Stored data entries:
···
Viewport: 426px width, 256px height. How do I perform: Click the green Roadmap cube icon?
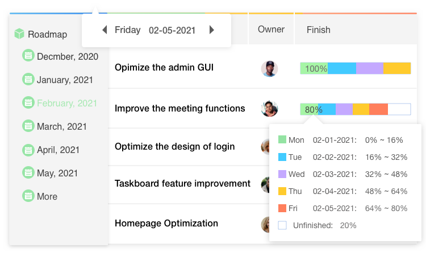point(19,34)
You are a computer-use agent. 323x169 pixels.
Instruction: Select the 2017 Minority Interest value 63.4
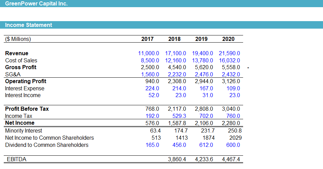pos(155,130)
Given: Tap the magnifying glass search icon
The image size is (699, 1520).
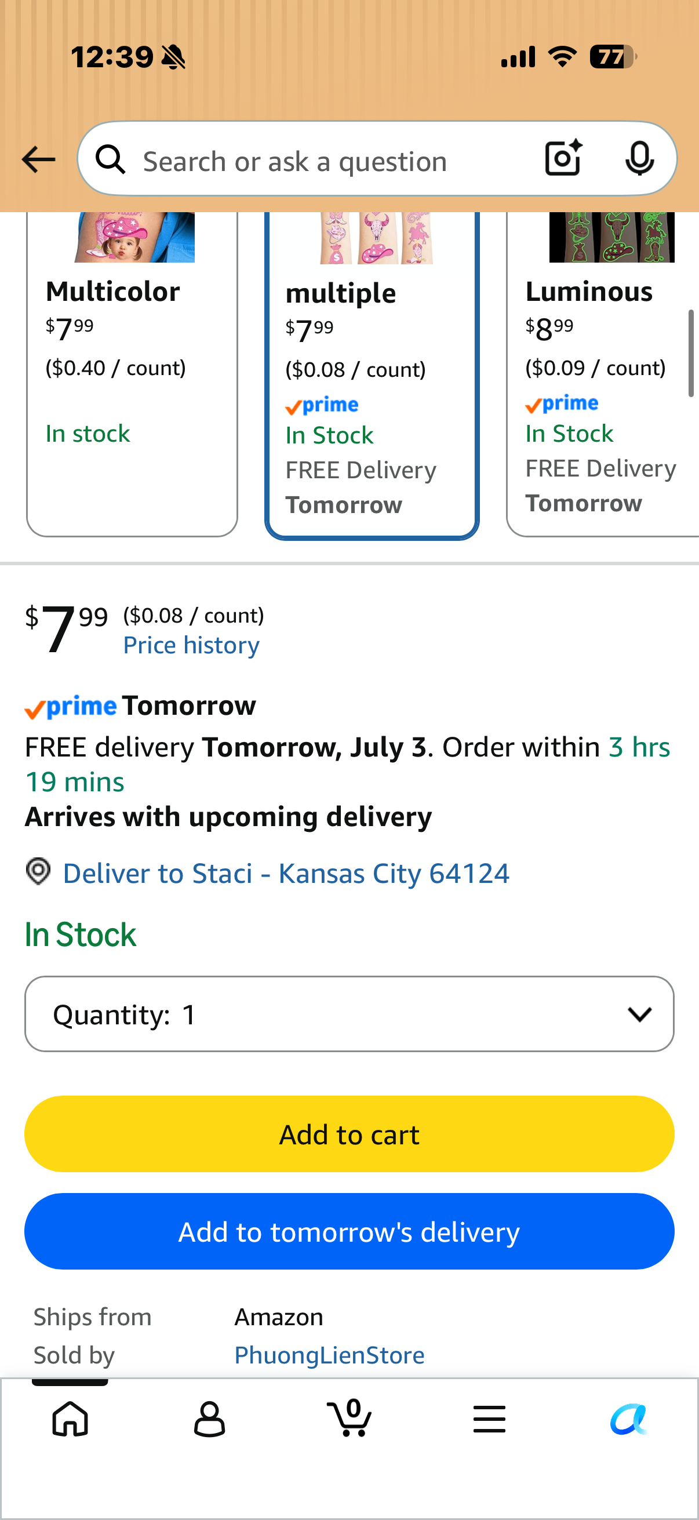Looking at the screenshot, I should 110,159.
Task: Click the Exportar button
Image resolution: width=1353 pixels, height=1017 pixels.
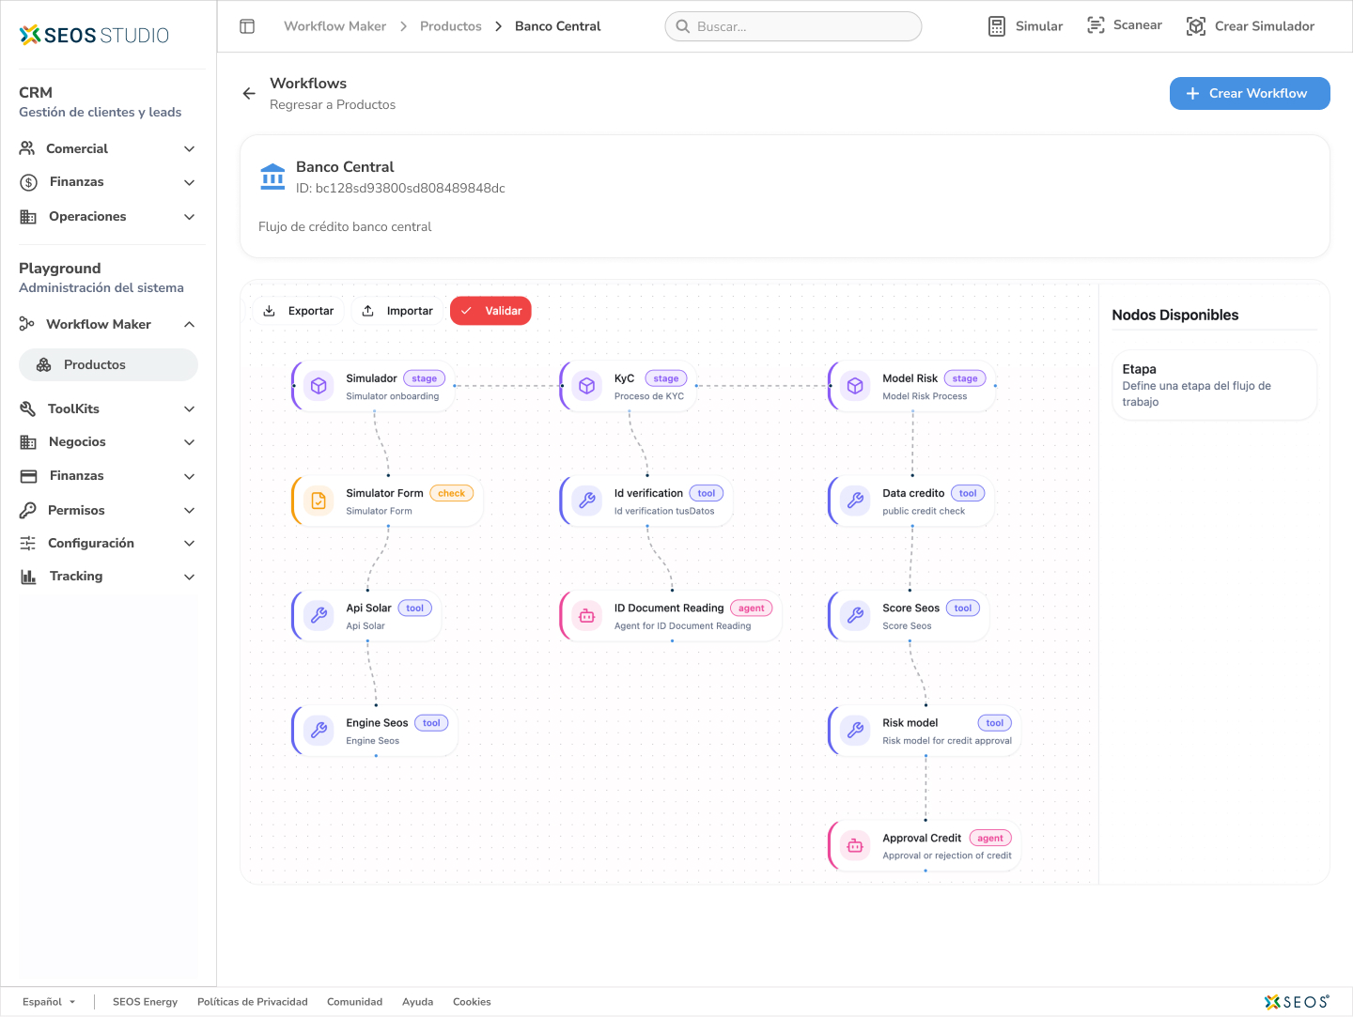Action: [x=299, y=311]
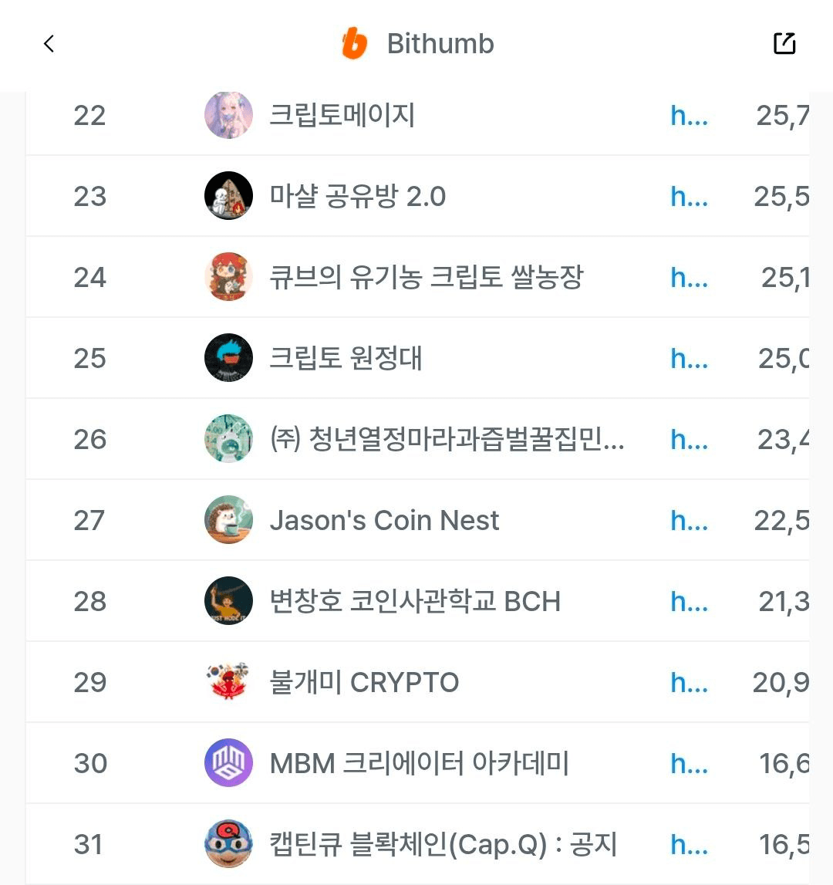Screen dimensions: 833x885
Task: Click rank number 25 cell
Action: click(89, 358)
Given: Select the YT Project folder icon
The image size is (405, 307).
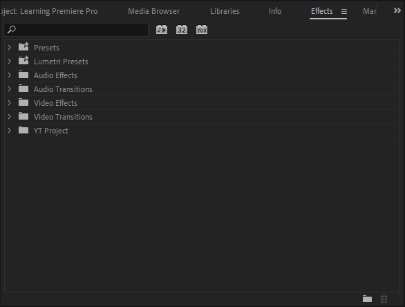Looking at the screenshot, I should (23, 130).
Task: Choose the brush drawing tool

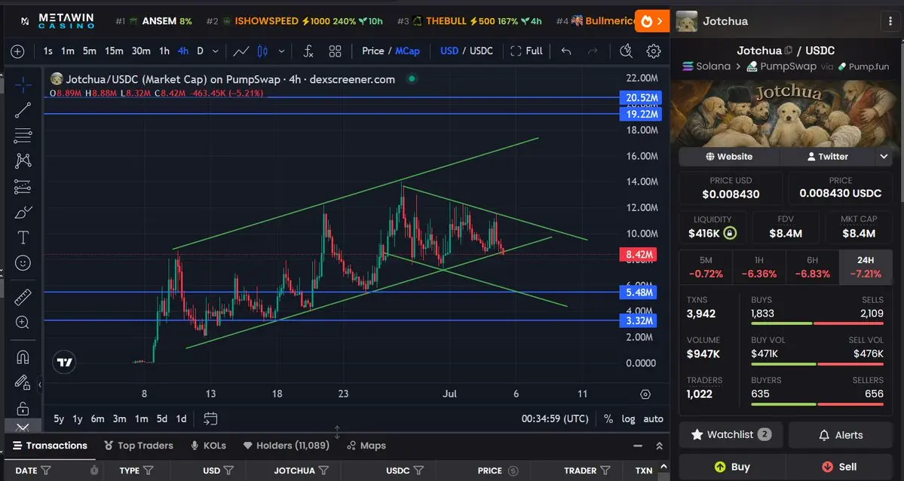Action: pyautogui.click(x=23, y=213)
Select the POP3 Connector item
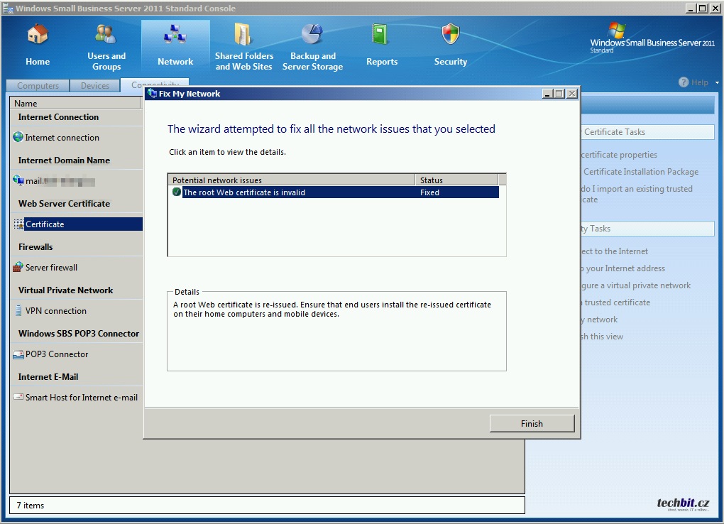This screenshot has height=524, width=724. [x=57, y=354]
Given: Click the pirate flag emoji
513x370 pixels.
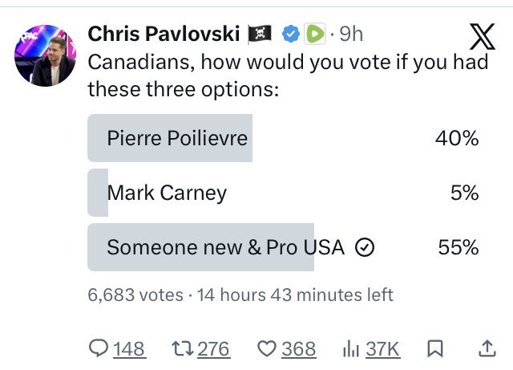Looking at the screenshot, I should [x=261, y=34].
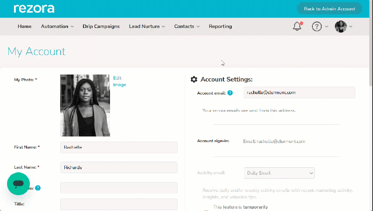Expand the Contacts menu
This screenshot has height=211, width=373.
click(x=187, y=27)
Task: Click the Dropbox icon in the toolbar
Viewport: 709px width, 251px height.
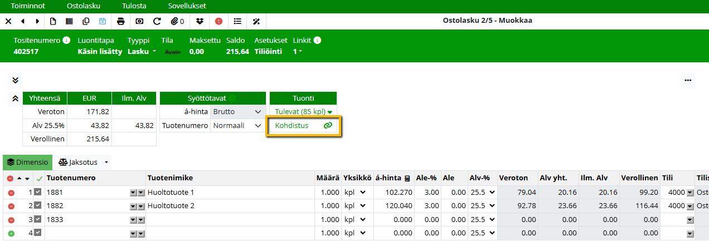Action: [x=200, y=21]
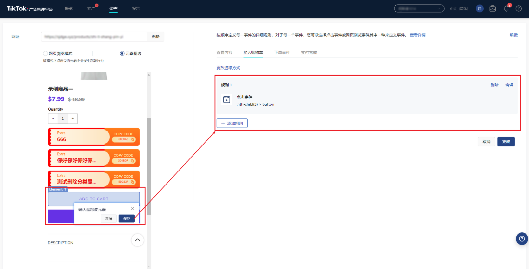
Task: Click the inbox tray icon in header
Action: pos(493,9)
···
• Work instructions: Please retype the records above exactly, leaving every image out.

• Solution for this exercise:
Viewport: 426px width, 256px height. How do I perform: Click the green Roadmap cube icon?
point(19,34)
You are a computer-use agent. 323x169 pixels.
Instruction: Select the 2017 Minority Interest value 63.4
pos(155,130)
Given: Tap the magnifying glass search icon
The image size is (699, 1520).
Looking at the screenshot, I should 110,159.
Task: Click the Exportar button
Image resolution: width=1353 pixels, height=1017 pixels.
Action: [x=299, y=311]
Screen dimensions: 833x885
Task: Click rank number 25 cell
Action: click(89, 358)
Given: Select the YT Project folder icon
The image size is (405, 307).
Looking at the screenshot, I should (23, 130).
Task: Choose the brush drawing tool

Action: pyautogui.click(x=23, y=213)
Select the POP3 Connector item
This screenshot has height=524, width=724. [x=57, y=354]
Given: Click the pirate flag emoji
513x370 pixels.
Looking at the screenshot, I should [x=261, y=34].
Expand the Contacts menu
This screenshot has height=211, width=373.
click(x=187, y=27)
Task: Click the Dropbox icon in the toolbar
Viewport: 709px width, 251px height.
Action: [x=200, y=21]
Task: Click the inbox tray icon in header
Action: pos(493,9)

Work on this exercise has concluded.